I ended up with eight different alien spaceship designs, actually the first ship had a few variants, but only used one, and all 8 of those ships are in the game.  I designed 5 different asteroid shapes, but in the interest of time, speed, and laziness, I’m only using one.  I have a high tech apostrophe for a laser, a fancy asterisks for an explosion, some bombs, UFO, and the player’s space ship.  They are designed using 8×8 “fat pixels” but actually take up 16*16 real pixels of screen space, the graphics mode I’m using effectively doubles what you see and scales it, but BASIC always processes the entire screen as if it were a high resolution 256*192 screen, even though I’m only using a quarter of that.  The fat pixel look really adds to the retro look and feel of the game, and this low resolution mode also helps the game run at a fairly decent speed, for BASIC, anyway.

I’ve been using MAME as my Color Computer 2 emulator, and I started by hand typing in the program, using the built in BASIC “editor” and limited 32 column by 16 line display, this was a tedious process.  At some point, when I had written an updated fonts routine that needed to be merged with the main game program, I reached out to the CoCo Facebook group for some assistance in this area.

Enter: John Strong and Disk Tool

John Strong gave me a copy of a work in progress editor he’d been working on called Disk Tool:

Disk Tool has many benefits, the primary one is the ability to use my PC and a full screen notepad style editor, which has all the features you’d expect from a tradition text editor, including search, find, replace, copy, cut, paste, etc., and the ability to choose from  a variety of mono space fonts for ease of reading..

With Disk Tool I was able to copy and paste code between programs, and make further additions to the game much quicker and easier.  In the process of using the tool, I was also helping John debug it, and was able to put in some feature requests.  When I first started using the tool, once I was done editing the program, I’d have to close the tool to un-mount the disk image, so I could open it in MAME, this was a multi-step process.  John later added the ability for me to launch MAME from the tool, so it would un-mount the disk from the editor, launch it in MAME, allow me to test, and tweak, and any changes were saved directly back to the same disk image, so I could do some spot editing on the CoCo and have those changes saved, too.

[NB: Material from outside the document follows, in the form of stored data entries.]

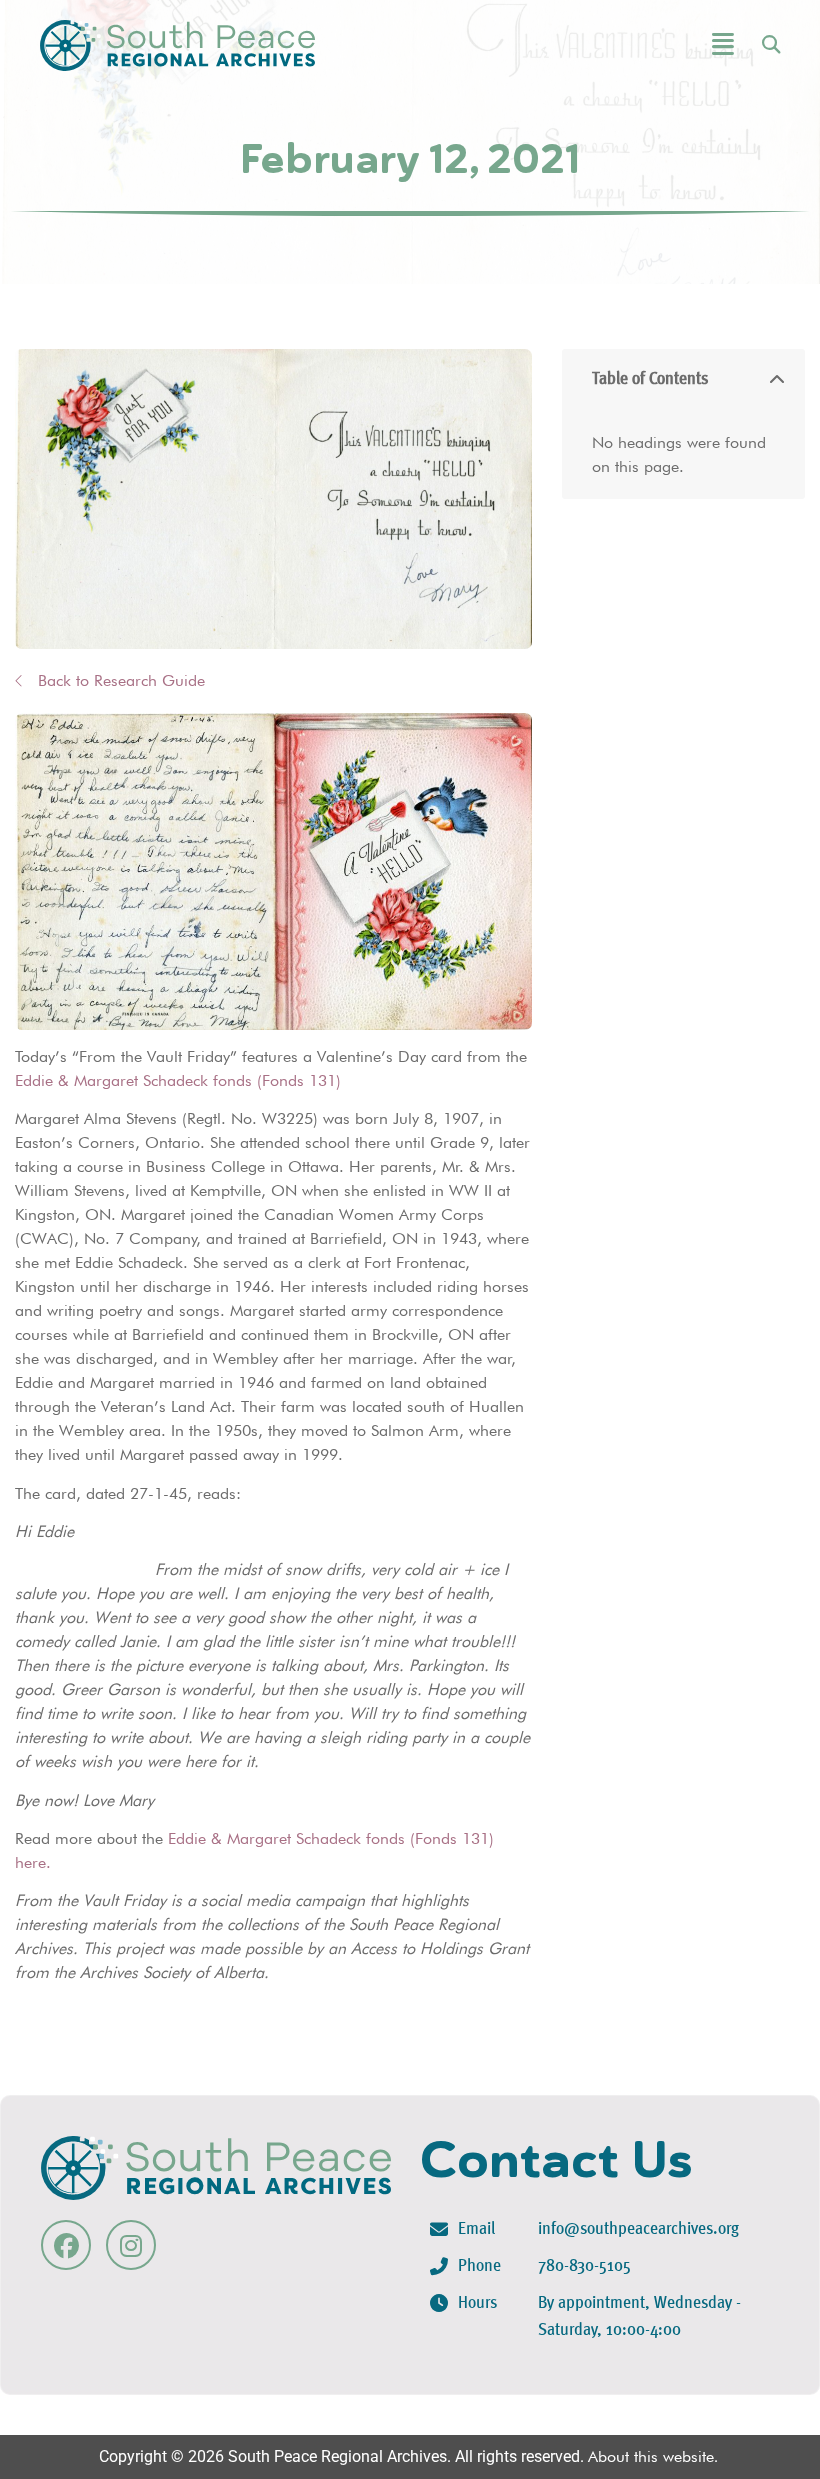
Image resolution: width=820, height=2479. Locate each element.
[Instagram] (131, 2245)
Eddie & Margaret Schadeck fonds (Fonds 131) (178, 1080)
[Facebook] (66, 2245)
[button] (668, 45)
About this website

The edition of the “launch” button, has basically tuned this tool into an IDE (Integrated development environment) for Disk Extended Color BASIC.  There are a lot of other benefits, too, I can copy a single program from a disk image to my PC, or reverse, I can create new disk images, move files between disk images, and more, so it’s a very handy tool for rapid development, especially when working with emulators.

I have been able to quickly change variable names in the entire program with a search and replace, I can search for where a variable or statement is very quickly, I can copy and paste sections of code to other areas and just change line number to re-use a modified version of a routine, and so much more.  Having a real editor is such a life saver, having to code on the CoCo is very cumbersome.

My next plans are to start testing the game on real hardware, to see if there are any speed differences between the emulator and the real CoCo with BASIC, as well as possibly hacking together a CoCo 3 patched version of the game with improved color palettes, and maybe, even some speech and sound pack support!